Après Darwin, Albert Einstein autre grand penseur qui révolutionna en son temps sa discipline : la physique théorique.

Écrit entre 1934 et 1955, « Comment je vois le monde » mélange point de vues politiques, philosophiques, épistémologiques et scientifiques de celui qui est souvent considéré comme le symbole du génie intellectuel.

En lisant ce livre, on est frappé de la modestie et de la gêne du savant par rapport à son aura de star aux États-Unis et de part le monde entier.

L’homme se montre plutôt humble et met en avant son éternel émerveillement devant les miracles indéchiffrables même pour lui de la nature et de la vie.

Cet émerveillement constitue son carburant principal en temps que chercheur, car il le pousse à comprendre.

Einstein a une vision plutôt pessimiste du monde dans lequel il vit.

Il est vrai qu’il a vécu deux guerres mondiales, vu la folie des hommes et du fuir son pays natal pour échapper aux persécutions à l’encontre des juifs.

Einstein est conscient que ses travaux ont permis l’éclosion des armes nucléaires et il perçoit le monde comme potentiellement capable de s’autodétruire.

L’homme paraît être dégoûté des politiciens et s’en méfier grandement.

Il prône une indépendance totale des scientifiques par rapport à la politique et souhaite créer un grande communauté scientifique internationale capable de peser d’un point de vue moral sur les grandes décisions de ce monde.

L’engagement pacifiste d’Einstein apparaît très fortement, l’homme adepte de la non violence, voue une admiration sans borne à Gandhi, condamne le nationalisme, le service militaire obligatoire et va jusqu’à soutenir les objecteurs de conscience.

Après guerre, Einstein jouera de tout son influence pour pousser à un désarmement des Nations.

Le savant fait preuve d’un jugement acéré quand il dénonce la montée du matérialisme dopé par une technologie souveraine.

Il critique également le système éducatif qui spécialise trop tôt les individus et les met en compétition, les empêchant de développer la curiosité nécessaire à leur développement intellectuel.

Se dessine alors le portrait d’un homme progressiste et farouchement indépendant.

Au niveau de la religion, j’ai été surpris de ses prises de position très marquées en faveur d’Israël et du Sionisme.

Einstein est bien conscient des problèmes entre Arabes et Israéliens en Palestine mais il fait preuve d’un optimisme béat et se félicite de la création de l’état d’Israël en pensant que les problèmes de cohabitation seront réglés.

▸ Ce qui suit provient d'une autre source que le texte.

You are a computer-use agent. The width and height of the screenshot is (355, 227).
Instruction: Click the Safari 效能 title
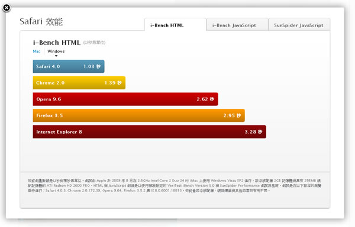[x=41, y=21]
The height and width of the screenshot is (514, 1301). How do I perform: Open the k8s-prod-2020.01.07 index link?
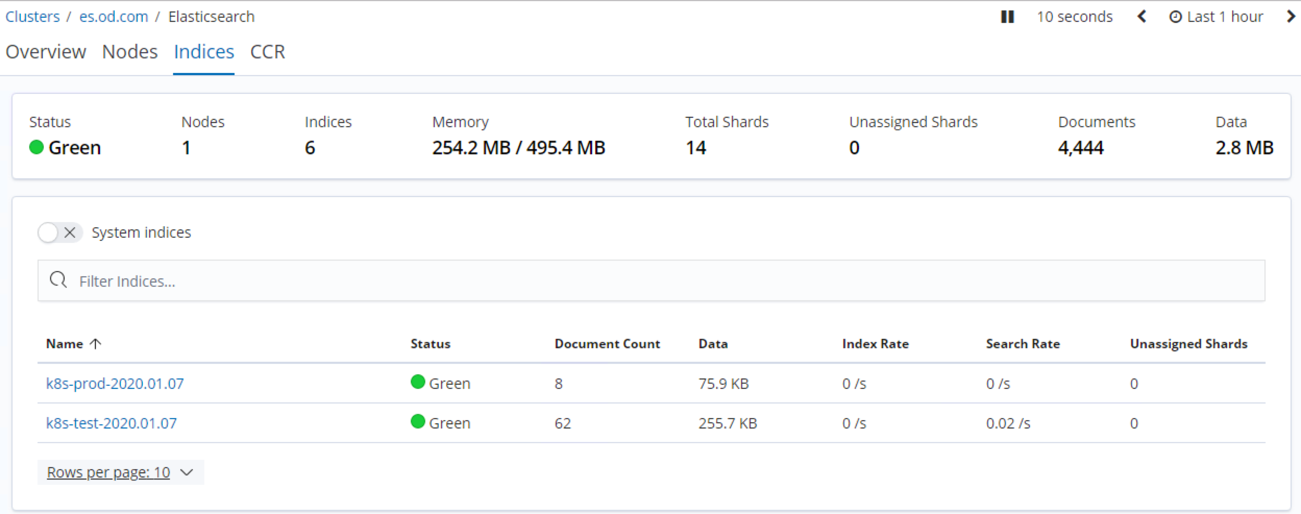point(115,384)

Einstein vante les mérites du Judaïsme religion « morale » respectueuse de la vie et rapproche l’engagement du scientifique croyant à une religion « cosmique » à celui du prophète religieux avide de compréhension.

Pour autant Einstein ne croyait pas à un dieu se souciant de la destinée humaine mais à un dieu cosmique soucieux de l’harmonie de toute chose.

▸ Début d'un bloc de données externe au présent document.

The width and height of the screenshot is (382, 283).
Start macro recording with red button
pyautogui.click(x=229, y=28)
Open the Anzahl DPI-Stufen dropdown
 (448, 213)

J’ai été surpris de sa volonté de repli communautarisme mais celle ci peut s’expliquer après la violence du traumatisme de la Shoah et des persécutions.

La dernière partie du livre est la plus scientifique avec un résumé de la théorie de la relativité puis un historique des travaux de ses  prédécesseurs et collègues comme Lorentz qu’il appelle le Maître , Planck, Maxwell mais aussi Euclide, Kepler dont il vante le génie intuitif ou Newton, le père de la mécanique classique et qu’on peut considérer comme le  « Einstein de son époque ».

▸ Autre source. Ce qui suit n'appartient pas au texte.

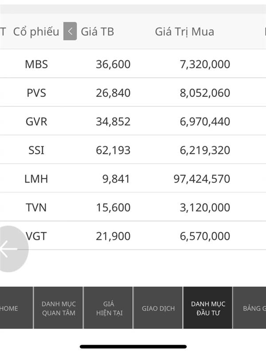Sort by the Cổ phiếu column header
This screenshot has width=266, height=354.
click(x=36, y=31)
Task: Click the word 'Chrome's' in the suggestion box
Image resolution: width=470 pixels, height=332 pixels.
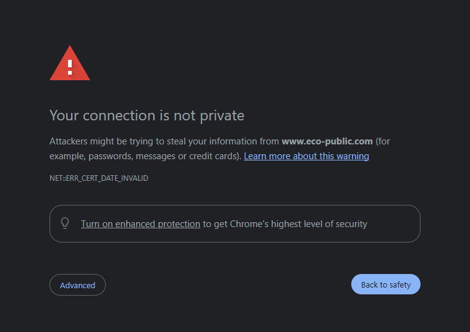Action: (249, 224)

En conclusion, « Comment je vois le monde » est un livre instructif dans la mesure ou il permet de mieux cerner la personnalité complexe et l’engagement d’un des plus grands savants de tous les temps.

Si Einstein apparaît comme un homme plutôt de gauche, foncièrement athée, pacifique, dédaigneux des richesses, des honneurs et choqué par les inégalités de classes sociales, il n’en soutient pas moins un Sionisme actif et vante les mérites du système ultra libéral des États-Unis qui l’ont accueilli pendant son exil et ou il finit sa vie.

Pour ma part, même si j’ai admiré le courage d’un homme osant écrire au premier ministre de l’Italie fasciste pour soutenir ses confrères italiens ou se retirer de l’Académie de Prusse en raison de son adhésion au système nazi, je dois avouer avoir eu beaucoup de difficultés avec les parties plus scientifiques de l’ouvrage.

Sans bagage conséquent dans ce domaine, il est en effet difficile de bien suivre les démonstrations même « vulgarisées »  du Maître.

Malgré cela,  cet essai replacé dans son époque montre qu’il y a bien longtemps les scientifiques osaient prendre des risques et s’exprimer de manière courageuse et indépendante au mépris des diverses sphères d’influences politiques.